We are following up with the Westside Regional Alliance of Councils (which has now recommended the resolution to its 14 member-councils) and with city officials; PPCC will keep the community informed about our progress on this important issue.
Readers may also be interested to know that a related bill has been moving through the State Assembly and is expected to come to the Assembly floor for a vote soon: AB 1112 (Friedman). The bill would greatly limit the city’s ability to require data from scooter providers.

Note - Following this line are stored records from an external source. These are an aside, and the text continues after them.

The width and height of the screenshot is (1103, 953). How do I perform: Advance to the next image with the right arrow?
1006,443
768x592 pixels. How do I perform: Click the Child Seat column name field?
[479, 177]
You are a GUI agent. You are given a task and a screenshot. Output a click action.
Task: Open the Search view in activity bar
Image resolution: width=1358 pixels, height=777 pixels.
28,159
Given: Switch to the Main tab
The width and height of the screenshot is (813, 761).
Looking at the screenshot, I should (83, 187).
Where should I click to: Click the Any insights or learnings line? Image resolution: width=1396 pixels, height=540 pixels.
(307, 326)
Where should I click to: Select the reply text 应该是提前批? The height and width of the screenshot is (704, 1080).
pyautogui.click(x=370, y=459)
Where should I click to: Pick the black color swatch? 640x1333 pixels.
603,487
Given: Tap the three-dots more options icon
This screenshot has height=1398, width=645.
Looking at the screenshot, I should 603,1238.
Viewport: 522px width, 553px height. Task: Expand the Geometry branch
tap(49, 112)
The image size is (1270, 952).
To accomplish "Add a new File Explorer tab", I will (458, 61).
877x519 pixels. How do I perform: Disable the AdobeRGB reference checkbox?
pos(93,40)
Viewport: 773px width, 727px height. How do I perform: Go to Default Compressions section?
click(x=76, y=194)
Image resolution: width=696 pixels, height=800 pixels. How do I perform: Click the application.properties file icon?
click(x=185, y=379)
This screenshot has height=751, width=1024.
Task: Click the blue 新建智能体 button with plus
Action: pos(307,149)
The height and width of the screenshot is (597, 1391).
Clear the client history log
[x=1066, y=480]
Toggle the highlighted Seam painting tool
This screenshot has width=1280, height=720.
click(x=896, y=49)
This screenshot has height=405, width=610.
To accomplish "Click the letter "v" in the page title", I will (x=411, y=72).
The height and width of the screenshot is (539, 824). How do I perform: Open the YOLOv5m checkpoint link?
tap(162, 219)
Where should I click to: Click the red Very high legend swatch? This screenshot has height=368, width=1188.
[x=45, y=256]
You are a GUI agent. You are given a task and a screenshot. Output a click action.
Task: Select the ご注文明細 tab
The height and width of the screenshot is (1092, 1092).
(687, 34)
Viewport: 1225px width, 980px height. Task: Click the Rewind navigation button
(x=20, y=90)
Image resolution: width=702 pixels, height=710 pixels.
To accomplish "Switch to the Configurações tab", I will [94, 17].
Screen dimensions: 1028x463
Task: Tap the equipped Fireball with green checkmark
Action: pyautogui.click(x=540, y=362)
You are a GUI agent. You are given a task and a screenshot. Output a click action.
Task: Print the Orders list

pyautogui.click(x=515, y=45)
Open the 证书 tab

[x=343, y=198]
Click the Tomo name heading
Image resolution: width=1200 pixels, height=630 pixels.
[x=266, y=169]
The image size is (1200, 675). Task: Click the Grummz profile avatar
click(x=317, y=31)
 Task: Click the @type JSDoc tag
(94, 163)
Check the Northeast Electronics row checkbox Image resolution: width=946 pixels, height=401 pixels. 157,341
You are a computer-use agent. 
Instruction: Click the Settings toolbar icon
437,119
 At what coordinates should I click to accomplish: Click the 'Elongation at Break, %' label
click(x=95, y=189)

Last Friday, Councilmember Mike Bonin introduced a resolution for the City Council to oppose AB 1112 and PPCC submitted a letter in opposition shortly after learning about the bill. See pacpalicc.org (Documents/Motions & Positions).
George Wolfberg, Chair
Chris Spitz, Secretary
Pacific Palisades Community Council
As usual, in the letter “Measure EE” in the May 16 edition regarding Measure EE and school funding, the author raises up the boogeyman of Prop 13 with the misleading statement that the proposition froze the tax rate to 1978 assessments.
This is patently untrue with regard to assessments, and those who have purchased a home or made improvements since 1979, in particular, can attest to this. But don’t worry, coming down the pike is an attempt to reduce the two-thirds majority vote needed to also increase the tax rate, led by none other than our own State Senator Ben Allen.
And I’m sorry, but knowing the history of the LAUSD financial and administrative sinkhole, I don’t take a lot of comfort from promises from a new bureaucrat. For some of us, this isn’t a matter of money but rather principle and message.
Perhaps those who have voted for the virtually one-party legislature that has been overseeing one of the most debt-laden and fiscally inept states in the union could step up and take care of the state’s failure to do its job in funding public education. Or, we could always create a big statewide lottery to raise millions for the schools … oh, never mind, that’s been done.
My son attended Palisades public schools so some of this sentiment is not easy, but the state’s and the LAUSD’s fiscal management has been atrocious and the mess is going to be left on the doorstep of future generations.